So I don't know what we are supposed to think. I can't stay inside all summer, and wouldn't anyway. I also can't be fully clothed all summer either, I'd die of heat! So I guess it's down to this - wear sunscreen (30, 'cause, less chemicals that way), reapply often (ugh) and at least die a little slower of the toxins than I would of skin cancer!

Wednesday, June 10, 2009

HOORAY!!! It's that time of year again...

Click on the picture to make it bigger... The first strawberries of the season from my garden!!! Yaaayy! I LOVE fresh, Ontario strawberries; they are the BEST strawberries in the world.

Ok, I know, I sound a little over-enthusiastic, but when you live in a country where your produce is home-grown and fresh for only a few months a year, you do tend to get a little excited about the season. And other than peach season, strawberry season is my favourite! I have yet to taste strawberries from anywhere else that are better than fresh, Ontario strawberries. YUM!

And these babies were no exception...

They were a little earlier than normal, which is kind of weird considering the crazy cold weather we've been having, but in a few weeks we'll be able to go strawberry picking and I soooo look forward to coming home with baskets upon baskets of them.

When I was a kid, we'd eat so many strawberries at this time, that we'd actually get tired of them!

So here's to strawberry season... Hip Hip Hooray!

Monday, June 8, 2009

A Visitor


Ok, I'm going to try this again. Yesterday, I wrote a whole blog entry only to have it NOT save, and then of course was gone. Frustrating.

So here is our little visitor. Our little friend named Stumpy, due to his lack of tail. We don't know what happened to him, perhaps he was even born that way. At any rate, it doesn't seem to affect his balance at all; he is just as nimble as any other squirrel I've seen.

Last year, Stumpy got bolder and bolder as we fed him peanuts, and eventually came up to the back sliding door to receive his treats, even taking them from my hand. I won't let the kids feed him by hand, as once he accidentally bit my finger (didn't make a mark or even hurt) and then I was thinking about rabies. I know, paranoid, but he might have another even more exotic disease he's ready to pass on.

So over the long cold winter we had, I wondered frequently about how he was doing.

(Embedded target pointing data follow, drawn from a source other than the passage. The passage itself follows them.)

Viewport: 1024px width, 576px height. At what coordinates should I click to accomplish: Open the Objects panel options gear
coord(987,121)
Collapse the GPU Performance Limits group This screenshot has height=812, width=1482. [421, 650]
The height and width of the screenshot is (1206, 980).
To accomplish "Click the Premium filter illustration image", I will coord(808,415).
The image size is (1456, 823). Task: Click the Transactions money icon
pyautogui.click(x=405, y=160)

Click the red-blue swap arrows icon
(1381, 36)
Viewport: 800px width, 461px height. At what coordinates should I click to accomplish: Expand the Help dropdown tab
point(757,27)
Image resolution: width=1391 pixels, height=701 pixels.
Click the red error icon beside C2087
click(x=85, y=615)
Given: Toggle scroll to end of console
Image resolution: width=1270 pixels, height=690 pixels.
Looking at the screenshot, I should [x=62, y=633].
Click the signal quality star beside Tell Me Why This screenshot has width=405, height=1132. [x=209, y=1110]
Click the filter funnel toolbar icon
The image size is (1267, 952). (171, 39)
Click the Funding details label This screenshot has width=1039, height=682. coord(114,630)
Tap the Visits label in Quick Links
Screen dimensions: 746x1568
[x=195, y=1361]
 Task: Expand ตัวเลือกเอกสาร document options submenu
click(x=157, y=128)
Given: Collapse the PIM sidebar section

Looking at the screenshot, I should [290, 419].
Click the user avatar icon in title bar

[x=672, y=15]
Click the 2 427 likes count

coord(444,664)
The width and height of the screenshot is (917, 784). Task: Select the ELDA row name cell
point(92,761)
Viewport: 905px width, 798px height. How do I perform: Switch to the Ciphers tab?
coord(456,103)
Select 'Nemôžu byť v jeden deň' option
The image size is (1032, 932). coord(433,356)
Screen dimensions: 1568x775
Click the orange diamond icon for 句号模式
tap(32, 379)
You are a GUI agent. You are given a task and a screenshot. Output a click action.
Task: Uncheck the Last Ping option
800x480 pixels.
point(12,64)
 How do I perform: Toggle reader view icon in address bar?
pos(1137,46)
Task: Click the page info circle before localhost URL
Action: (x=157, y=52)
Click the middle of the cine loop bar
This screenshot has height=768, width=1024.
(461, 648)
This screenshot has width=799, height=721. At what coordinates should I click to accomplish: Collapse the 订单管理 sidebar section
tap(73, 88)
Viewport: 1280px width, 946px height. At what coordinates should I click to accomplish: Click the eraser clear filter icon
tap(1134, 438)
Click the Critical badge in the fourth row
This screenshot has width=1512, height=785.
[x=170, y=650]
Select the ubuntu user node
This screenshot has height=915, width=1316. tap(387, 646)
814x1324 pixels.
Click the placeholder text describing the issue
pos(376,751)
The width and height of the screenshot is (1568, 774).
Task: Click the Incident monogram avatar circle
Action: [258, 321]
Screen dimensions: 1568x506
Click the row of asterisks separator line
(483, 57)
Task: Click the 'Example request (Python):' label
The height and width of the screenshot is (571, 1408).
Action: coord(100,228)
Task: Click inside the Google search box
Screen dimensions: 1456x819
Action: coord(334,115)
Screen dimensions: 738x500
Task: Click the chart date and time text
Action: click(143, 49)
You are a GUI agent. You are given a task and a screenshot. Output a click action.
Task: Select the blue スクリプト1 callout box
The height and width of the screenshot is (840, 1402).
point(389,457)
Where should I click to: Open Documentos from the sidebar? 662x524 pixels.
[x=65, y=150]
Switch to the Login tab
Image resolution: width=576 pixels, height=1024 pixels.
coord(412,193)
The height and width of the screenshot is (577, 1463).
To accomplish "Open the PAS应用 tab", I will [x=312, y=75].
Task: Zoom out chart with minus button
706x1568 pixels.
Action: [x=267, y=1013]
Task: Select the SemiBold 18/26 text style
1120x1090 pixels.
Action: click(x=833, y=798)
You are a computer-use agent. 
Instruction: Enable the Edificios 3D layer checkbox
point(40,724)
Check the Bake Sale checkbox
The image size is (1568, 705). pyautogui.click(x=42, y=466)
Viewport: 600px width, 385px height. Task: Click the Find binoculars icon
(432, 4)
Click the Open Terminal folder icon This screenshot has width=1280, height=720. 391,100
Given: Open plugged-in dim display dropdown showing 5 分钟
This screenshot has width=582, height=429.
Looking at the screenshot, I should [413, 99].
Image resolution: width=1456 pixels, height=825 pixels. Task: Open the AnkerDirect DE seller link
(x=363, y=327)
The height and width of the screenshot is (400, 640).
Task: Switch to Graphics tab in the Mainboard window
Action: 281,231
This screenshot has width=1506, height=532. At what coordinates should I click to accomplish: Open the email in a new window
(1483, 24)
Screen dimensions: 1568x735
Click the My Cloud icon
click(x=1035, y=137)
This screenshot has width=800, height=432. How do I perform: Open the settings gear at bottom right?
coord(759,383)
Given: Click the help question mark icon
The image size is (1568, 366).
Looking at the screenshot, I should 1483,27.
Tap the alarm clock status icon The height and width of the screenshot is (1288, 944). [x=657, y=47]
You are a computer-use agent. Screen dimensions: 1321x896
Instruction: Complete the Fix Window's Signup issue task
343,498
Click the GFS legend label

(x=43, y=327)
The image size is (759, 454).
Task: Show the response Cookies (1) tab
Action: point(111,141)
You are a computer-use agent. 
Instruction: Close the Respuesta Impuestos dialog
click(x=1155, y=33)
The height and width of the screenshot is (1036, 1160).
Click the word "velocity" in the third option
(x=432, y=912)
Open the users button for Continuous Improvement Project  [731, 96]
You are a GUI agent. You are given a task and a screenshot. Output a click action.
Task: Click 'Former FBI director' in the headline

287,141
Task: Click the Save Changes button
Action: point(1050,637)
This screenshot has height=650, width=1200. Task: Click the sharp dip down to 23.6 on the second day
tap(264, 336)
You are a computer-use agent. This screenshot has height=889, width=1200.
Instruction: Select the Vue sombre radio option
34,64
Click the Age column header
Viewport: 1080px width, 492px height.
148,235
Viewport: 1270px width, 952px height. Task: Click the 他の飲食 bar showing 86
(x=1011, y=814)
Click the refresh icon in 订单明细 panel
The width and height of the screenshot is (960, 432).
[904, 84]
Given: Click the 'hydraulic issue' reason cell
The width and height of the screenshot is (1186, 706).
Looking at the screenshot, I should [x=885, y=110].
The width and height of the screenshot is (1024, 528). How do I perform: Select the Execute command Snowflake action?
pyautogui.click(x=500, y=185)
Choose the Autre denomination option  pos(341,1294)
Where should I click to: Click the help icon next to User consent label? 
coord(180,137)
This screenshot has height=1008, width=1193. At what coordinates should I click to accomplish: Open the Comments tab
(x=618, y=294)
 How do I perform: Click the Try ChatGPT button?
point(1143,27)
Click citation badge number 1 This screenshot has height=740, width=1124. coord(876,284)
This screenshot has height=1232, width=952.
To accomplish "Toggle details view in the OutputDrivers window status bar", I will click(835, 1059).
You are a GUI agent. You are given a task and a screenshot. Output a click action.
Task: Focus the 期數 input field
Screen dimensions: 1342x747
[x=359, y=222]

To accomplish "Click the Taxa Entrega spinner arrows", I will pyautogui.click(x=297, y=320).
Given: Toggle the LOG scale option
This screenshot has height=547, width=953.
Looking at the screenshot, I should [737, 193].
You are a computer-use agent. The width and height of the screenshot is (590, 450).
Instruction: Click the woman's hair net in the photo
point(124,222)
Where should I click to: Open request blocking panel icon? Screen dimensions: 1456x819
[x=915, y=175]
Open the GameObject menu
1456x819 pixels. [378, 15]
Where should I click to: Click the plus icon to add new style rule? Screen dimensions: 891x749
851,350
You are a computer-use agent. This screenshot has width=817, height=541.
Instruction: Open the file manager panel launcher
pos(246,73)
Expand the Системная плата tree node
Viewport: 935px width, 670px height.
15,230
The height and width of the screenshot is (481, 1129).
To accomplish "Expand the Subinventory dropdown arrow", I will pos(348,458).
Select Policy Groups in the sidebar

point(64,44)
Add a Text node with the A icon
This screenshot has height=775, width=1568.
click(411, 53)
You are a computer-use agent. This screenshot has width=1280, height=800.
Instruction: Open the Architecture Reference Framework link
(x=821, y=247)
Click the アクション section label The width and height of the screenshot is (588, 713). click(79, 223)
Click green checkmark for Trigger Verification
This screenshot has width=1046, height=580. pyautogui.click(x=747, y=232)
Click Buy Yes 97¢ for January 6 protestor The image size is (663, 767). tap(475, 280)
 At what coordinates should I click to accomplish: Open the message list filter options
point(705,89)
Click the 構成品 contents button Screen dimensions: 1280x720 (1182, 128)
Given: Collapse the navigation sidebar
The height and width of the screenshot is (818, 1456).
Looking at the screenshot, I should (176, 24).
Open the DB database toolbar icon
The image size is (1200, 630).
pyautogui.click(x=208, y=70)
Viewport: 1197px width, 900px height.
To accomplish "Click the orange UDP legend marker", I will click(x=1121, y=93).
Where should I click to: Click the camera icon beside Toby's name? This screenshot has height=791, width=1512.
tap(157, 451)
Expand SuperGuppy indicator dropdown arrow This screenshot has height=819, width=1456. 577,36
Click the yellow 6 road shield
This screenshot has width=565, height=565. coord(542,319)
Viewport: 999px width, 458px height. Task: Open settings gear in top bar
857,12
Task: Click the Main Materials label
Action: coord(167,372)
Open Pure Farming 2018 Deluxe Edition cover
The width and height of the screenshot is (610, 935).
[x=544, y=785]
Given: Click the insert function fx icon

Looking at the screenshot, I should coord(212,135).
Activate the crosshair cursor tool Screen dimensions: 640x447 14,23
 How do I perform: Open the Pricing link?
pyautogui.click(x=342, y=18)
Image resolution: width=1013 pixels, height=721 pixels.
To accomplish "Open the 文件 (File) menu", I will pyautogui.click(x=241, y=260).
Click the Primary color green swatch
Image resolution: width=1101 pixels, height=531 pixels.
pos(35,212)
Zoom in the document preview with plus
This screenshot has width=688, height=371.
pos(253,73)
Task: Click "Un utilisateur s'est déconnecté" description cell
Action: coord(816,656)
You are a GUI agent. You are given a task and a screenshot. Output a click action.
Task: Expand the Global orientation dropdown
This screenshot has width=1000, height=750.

When spring came, I looked for him, and feared that he didn't make it through. But then suddenly, one day he came back, although it seemed that he didn't remember our "friendship". He would bolt when I'd open the back door.

Yesterday, however, he didn't run. I threw him a peanut, and then he came up on the deck to get another. After about four peanuts, he grew brave enough to come and get one from my hand again. Now he stands at the back door, peering into our kitchen as if to say, "Well, what have you got for me today?"

What have I started? LOL

Welcome back Stumpy.

Wednesday, June 3, 2009

Little Rider

Ok, you know how I said that I wasn't really in any hurry to take of L's training wheels yet? Well, they're off.
I had been noticing on his rides to and from school that he was barely using the training wheels at all. Most of the time, they weren't touching the ground, and he was balancing easily in between.
So yesterday I asked him if he'd like to try riding his brother's old bike (which is close to his bike's size, and already has the trainers off which left less work for me if he decided that wasn't his cup of tea just yet), and he said yes.
So, off I went, getting my workout running up and down the sidewalk. But I didn't really have to hold on, he mostly balanced all by himself! I reminded him to put his feet down if he felt unsteady, and for the most part I only had to help him stop and start.
Today, he was even better. He started to be able to turn. So I took his training wheels off on his bike, as it is a little smaller and easier for him to control, and I just couldn't believe how amazing he was doing! He even executed a tight u-turn, and has almost got the hang of starting! I'm just so proud of him, and a little sad too. It's bittersweet how your babies grow up and don't need help anymore isn't it? *sniff*

Monday, June 1, 2009

Baby

I want another baby.

I don't want another baby.

This is how my mind works. I waver back and forth, back and forth, between the two decisions. How does anyone truly decide that they are finished having children? I know for some, it is not a choice unfortunately. Nature decides for them. Others have such horrible preganancies and deliveries that they just can't fathom doing it even one more time.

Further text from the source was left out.